Before you test anything, work on ensuring that the main navigation follows the much-touted 3-click-rule (not to the letter, but you get the point about simplicity) — get your visitors where they want to go in as few clicks as possible.
Focus on engagement with site navigation (primary and secondary) when you see consistently low pageviews per session and high homepage bounce rate.
Testing grounds should include hover states on main navigation with subcategories, top stories, and images; reducing main nav categories (duh!), different navigation types (left or right navigation panel for subcategories on content pages, for instance), footer menu et al.
Some more testing ideas:
- Highlighting a single menu tab (for categories that are new/ need more traffic / lead to landing page(s))
- Aesthetic tweaks in breadcrumbs (optimize for prominence with changes in colors and text size)
- Hover state on Related Content modules (make them stand out more to get visitors to pay attention)

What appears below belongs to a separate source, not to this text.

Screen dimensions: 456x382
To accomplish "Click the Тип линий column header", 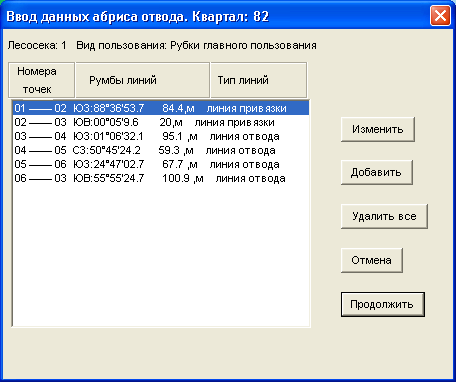I will pos(258,80).
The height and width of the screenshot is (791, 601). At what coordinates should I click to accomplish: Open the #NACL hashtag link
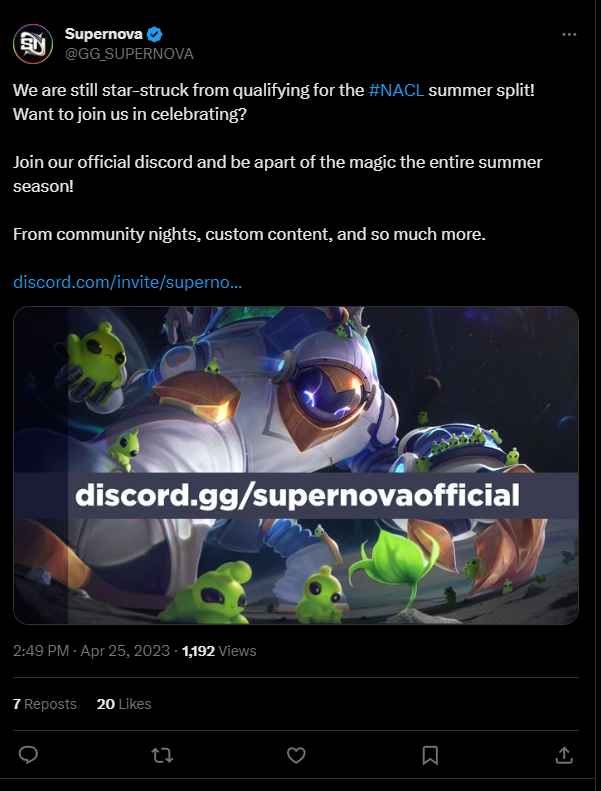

- Capturing opt-in email addresses via dedicated landing page(s) vs. pop-ups vs. squeeze pages vs. sidebar form
- Personalized navigation (using site cookies)
- Comments section active vs. disabled
- Video thumbnails: More on page vs. fewer and larger
- Site search box positions
- Targeting affiliate product/offer pages by audience demographics using site cookies
- Focal points in images, illustrations, and signup forms (as detailed here)
…and anything else you can glean from your qualitative and quantitative data
The point of this post was to make you think of A/B tests as less of a trial-and-error process and more in terms of highly specific research.
If you’re optimizing, you will have failed tests that yield no conclusive, significant insights about blog experience or user behavior. But that’s okay.
Just remember that your goal as a growth marketer is to learn how to reduce the number of failed tests and win.
It’ll take some work but keep testing with informed hypotheses instead of randomly throwing balls at a wall and expecting them to stick.